For an machine learning assignement I have the following Loss-function:
$$L(D, W) = \frac{1}{2}||DW-X||^2_F$$ Where $D, W$ and $X$ are matrices.
In one part of the assignment I need to calculate the gradient of the Loss-function once with respect to $W$ and once with respect to $D$.
What I have so far, is that one can transform $||A||^2_F$ to $tr(A^TA) = tr(AA^T)$, which will give me $$tr\Big((DW)(W^TD^T)-DWX^T-XW^TD^T+XX^T\Big)$$
I know that you get the gradient by deriving element-wise with respect to the elements of the respective matrix. However, I'm a bit stuck on solving this analytically. I think, the best way would be to further reduce the formula within the trace function above and then calculate the gradient element-wise, but I'm not really certain how to go about that.
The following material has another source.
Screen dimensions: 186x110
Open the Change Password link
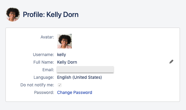(x=75, y=92)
Maybe someone can point me in the right direction?
OK, with the help of Shogun's comment and the linked question I think I have found a solution. Maybe someone can confirm, that I didn't make any mistake (as this is rather unusable territory for me):
Assuming I made the result of the multiplication of the loss function with it's transpose is correct in this form $$(DW)(W^TD^T)-DWX^T-XW^TD^T+XX^T$$ we want go on like this to solve with respect to $W$: $$\nabla_Wtr\Big((DW)(W^TD^T)-DWX^T-XW^TD^T+XX^T\Big) = \\ \nabla_Wtr(DWW^TD^T) - \nabla_Wtr(DWX^T) - \nabla_Wtr(XW^TD^T) + \nabla_Wtr(XX^T)$$
Solving each part (using the methods shown here):
$$\nabla_Wtr(DWW^TD^T) = 2D^TDW$$ $$\nabla_Wtr(DWX^T) = D^TX$$ $$\nabla_Wtr(XW^TD^T) = D^TX$$ $$\nabla_Wtr(XX^T) = 0$$
So altogether we get: $$\nabla_Wtr\Big(L(D, W)\Big) = 2(D^TDW - D^TX)$$
The gradient with respect to $D$ be be solved in similar fashion.